How does jemalloc work? What are the benefits?

Firefox Problem Overview

Firefox 3 came with a new allocator: jemalloc.

I have heard at several places that this new allocator is better. The top Google results don't gave any further information though and I am interested in how exactly it works.

Firefox Solutions

Solution 1 - Firefox

jemalloc first appeared for FreeBSD, the brainchild of one "Jason Evans", hence the "je". I would ridicule him for being egotistical had I not once written an operating system called paxos :-)

See this PDF for full details. It's a white paper describing in detail how the algorithms work.

The main benefit is scalability in multi-processor and multi-threaded systems achieved, in part, by using multiple arenas (the chunks of raw memory from which allocations are made).

In single-threaded situations, there is no real benefit to multiple arenas so a single arena is used.

**MATERIAL:**
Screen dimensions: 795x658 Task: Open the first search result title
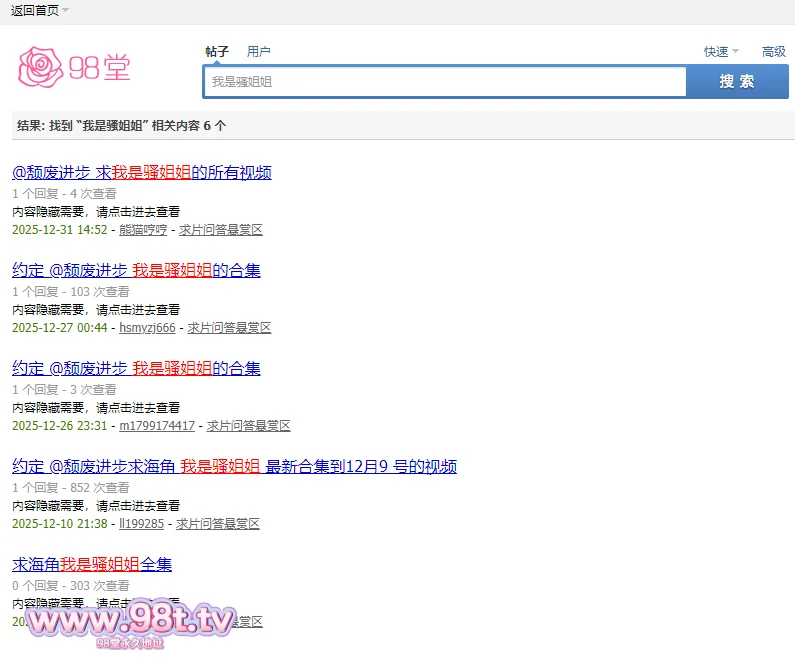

**THE PROBLEM:** Reproduce the forum thread about jemalloc above in full, word for word.

**RESPONSE:**
How does jemalloc work? What are the benefits?

Firefox Problem Overview

Firefox 3 came with a new allocator: jemalloc.

I have heard at several places that this new allocator is better. The top Google results don't gave any further information though and I am interested in how exactly it works.

Firefox Solutions

Solution 1 - Firefox

jemalloc first appeared for FreeBSD, the brainchild of one "Jason Evans", hence the "je". I would ridicule him for being egotistical had I not once written an operating system called paxos :-)

See this PDF for full details. It's a white paper describing in detail how the algorithms work.

The main benefit is scalability in multi-processor and multi-threaded systems achieved, in part, by using multiple arenas (the chunks of raw memory from which allocations are made).

In single-threaded situations, there is no real benefit to multiple arenas so a single arena is used.